The Devil's Playground_ A Century of Pleasure and Profit in Times Square - James Traub [19]
This was an era of epic eating, when the plutocrat, like the Hawaiian prince, demonstrated his wealth by the dimensions of his belly. Diamond Jim Brady became one of the great celebrities of the age simply by out-eating everyone around him. Brady once explained his philosophy of dining by saying that he started each meal with his stomach four inches from the table and ate until the two made contact. When Diamond Jim returned from Paris with a mania for filet de sole Marguery, George Rector’s father sent him off to France to learn how to prepare the dish. When Rector returned two years later, a virtuoso of sole, he was met at New York harbor by Diamond Jim and Rector’s Russian orchestra. Whisked directly to the kitchen, he prepared perhaps the single most famous meal of an age famous for its meals. Diamond Jim was joined by Sam Shubert, the theatrical impresario; Marshall Field, the department store magnate; Adolphus Busch, the brewer; and the composers Victor Herbert and John Philip Sousa. Diamond Jim pronounced himself ecstatic.

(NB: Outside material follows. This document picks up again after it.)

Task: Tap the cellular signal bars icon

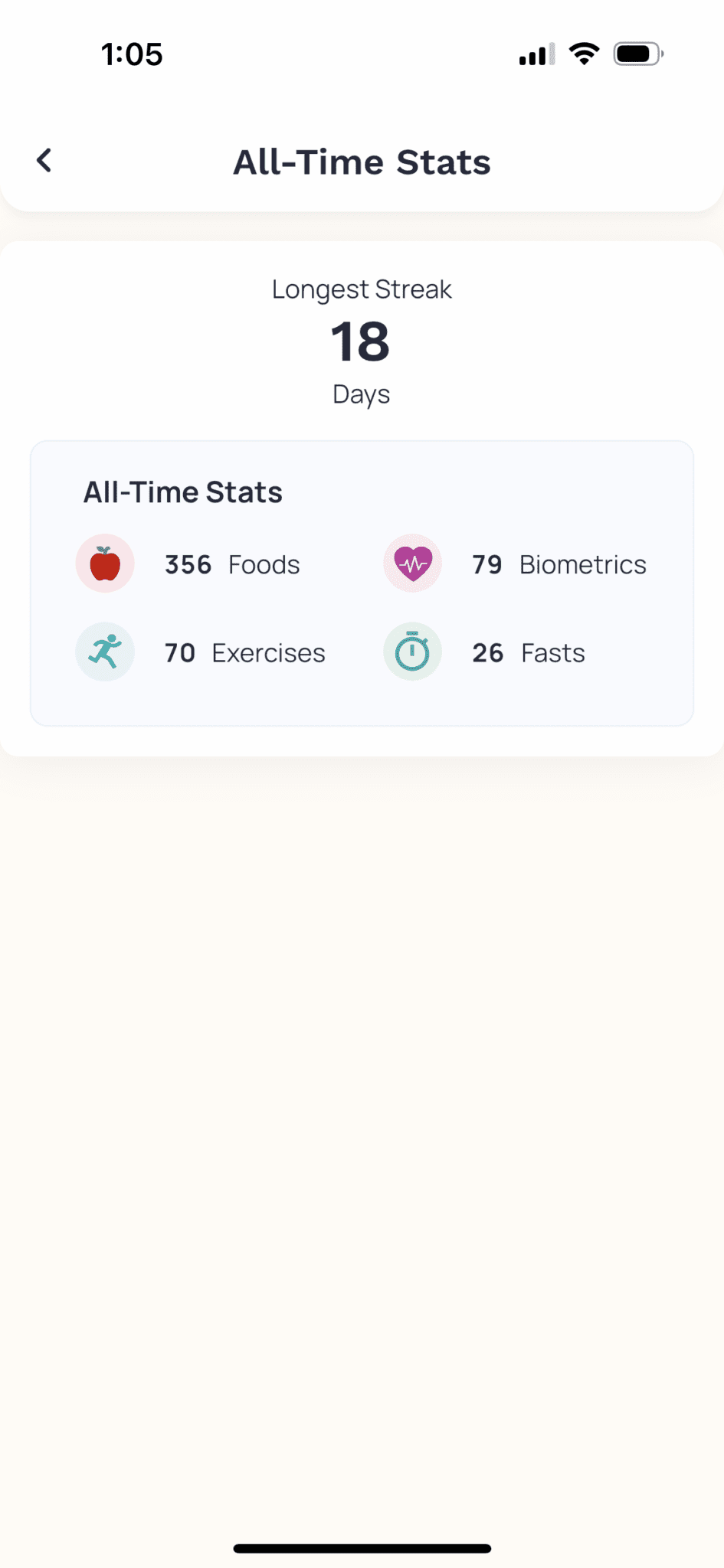Action: (x=536, y=55)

The Rectors had made a fortune running the only restaurant permitted at the Chicago Exposition of 1893; the family was already well established by the time it opened its ornate palace, in September 1899, on the east side of Broadway between 43rd and 44th, immediately south of Hammerstein’s Olympia. Rector’s was the first, and the greatest, of the lobster palaces. (Rector claimed to have been the first to actually serve lobster, their signature dish.) Despite the magnificent setting, Rector’s offered a vastly headier social milieu than the stodgy world of Delmonico’s. Everyone who mattered dined at Rector’s—the Floradora Girls and their cattle-baron escorts, O. Henry and Stephen Crane, Oscar Hammerstein and the Whitneys, Diamond Jim and Lillian Russell. There was gambling in the private dining rooms in the rear, and manic stock speculating—it appears to have amounted almost to the same activity—at the tables upstairs and down. Whatever news there was on Broadway could always be gleaned among the tables at Rector’s. In his memoirs—for restaurateurs then were at least as celebrated as ours are today—George Rector says, “It was the cathedral of froth, where New York chased the rainbow, and the butterfly netted the entomologist. It was the national museum of habits, the bourse of gossip, and the clearing house of rumors.”
At a time when the theater itself was almost absurdly stylized, dining was a kind of free-form drawing-room comedy; and as the hour drew later, the drama became more intimate and more risqué. The light posttheater supper came to symbolize the sophistication, and the nocturnal habits, of the Broadway crowd. The stage door Johnny, the young swain or incorrigible roué besotted with an actress or chorus girl, was expected to preen with his catch in the racy setting of the Broadway restaurant. This late meal was widely known as the Bird and a Bottle, the “bird” standing both for the meal and the young lady. Chorus girl was, in fact, the principal dish served at the lobster palaces, at least late at night. Many of the restaurants kept rooms upstairs so that the gentleman need not suffer the inconvenience of a hotel. Murray’s Roman Gardens, a palatial setting that would have made Nero blush, offered “24 luxuriously furnished and richly appointed bachelor apartments.”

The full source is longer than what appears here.